**Task description:**
Would you write out all of the entries below, exactly as they stand?
═════ Supplied data ═════
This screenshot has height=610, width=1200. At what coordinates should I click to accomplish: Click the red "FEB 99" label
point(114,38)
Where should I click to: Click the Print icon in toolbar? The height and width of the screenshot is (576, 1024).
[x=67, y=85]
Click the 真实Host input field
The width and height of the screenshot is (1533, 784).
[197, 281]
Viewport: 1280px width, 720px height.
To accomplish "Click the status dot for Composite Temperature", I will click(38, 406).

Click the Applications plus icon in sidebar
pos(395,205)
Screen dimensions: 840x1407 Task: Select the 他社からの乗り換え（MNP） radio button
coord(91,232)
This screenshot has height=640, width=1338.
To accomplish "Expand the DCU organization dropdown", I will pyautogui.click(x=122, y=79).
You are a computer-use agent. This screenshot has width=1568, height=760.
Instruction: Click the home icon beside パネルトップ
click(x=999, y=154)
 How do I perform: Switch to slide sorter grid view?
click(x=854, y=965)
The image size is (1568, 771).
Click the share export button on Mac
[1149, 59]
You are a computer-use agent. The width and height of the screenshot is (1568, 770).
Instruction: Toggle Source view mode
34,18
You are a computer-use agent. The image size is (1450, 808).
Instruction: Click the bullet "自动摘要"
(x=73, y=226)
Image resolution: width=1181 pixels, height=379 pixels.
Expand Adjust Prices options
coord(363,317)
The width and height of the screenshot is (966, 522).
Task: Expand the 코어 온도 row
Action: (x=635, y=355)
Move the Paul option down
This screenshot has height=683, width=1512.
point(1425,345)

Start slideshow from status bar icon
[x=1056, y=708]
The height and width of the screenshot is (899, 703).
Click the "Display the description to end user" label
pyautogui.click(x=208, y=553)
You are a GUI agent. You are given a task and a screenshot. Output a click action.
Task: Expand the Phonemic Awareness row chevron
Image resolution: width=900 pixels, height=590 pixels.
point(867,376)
═════
**Task response:**
This screenshot has height=610, width=1200. At what coordinates should I click to accomplish: Click the red "FEB 99" label
point(114,38)
Where should I click to: Click the Print icon in toolbar? The height and width of the screenshot is (576, 1024).
[x=67, y=85]
Click the 真实Host input field
The width and height of the screenshot is (1533, 784).
[197, 281]
Viewport: 1280px width, 720px height.
To accomplish "Click the status dot for Composite Temperature", I will click(38, 406).

Click the Applications plus icon in sidebar
pos(395,205)
Screen dimensions: 840x1407 Task: Select the 他社からの乗り換え（MNP） radio button
coord(91,232)
This screenshot has height=640, width=1338.
To accomplish "Expand the DCU organization dropdown", I will pyautogui.click(x=122, y=79).
You are a computer-use agent. This screenshot has width=1568, height=760.
Instruction: Click the home icon beside パネルトップ
click(x=999, y=154)
 How do I perform: Switch to slide sorter grid view?
click(x=854, y=965)
The image size is (1568, 771).
Click the share export button on Mac
[1149, 59]
You are a computer-use agent. The width and height of the screenshot is (1568, 770).
Instruction: Toggle Source view mode
34,18
You are a computer-use agent. The image size is (1450, 808).
Instruction: Click the bullet "自动摘要"
(x=73, y=226)
Image resolution: width=1181 pixels, height=379 pixels.
Expand Adjust Prices options
coord(363,317)
The width and height of the screenshot is (966, 522).
Task: Expand the 코어 온도 row
Action: (x=635, y=355)
Move the Paul option down
This screenshot has height=683, width=1512.
point(1425,345)

Start slideshow from status bar icon
[x=1056, y=708]
The height and width of the screenshot is (899, 703).
Click the "Display the description to end user" label
pyautogui.click(x=208, y=553)
You are a GUI agent. You are given a task and a screenshot. Output a click action.
Task: Expand the Phonemic Awareness row chevron
Image resolution: width=900 pixels, height=590 pixels.
point(867,376)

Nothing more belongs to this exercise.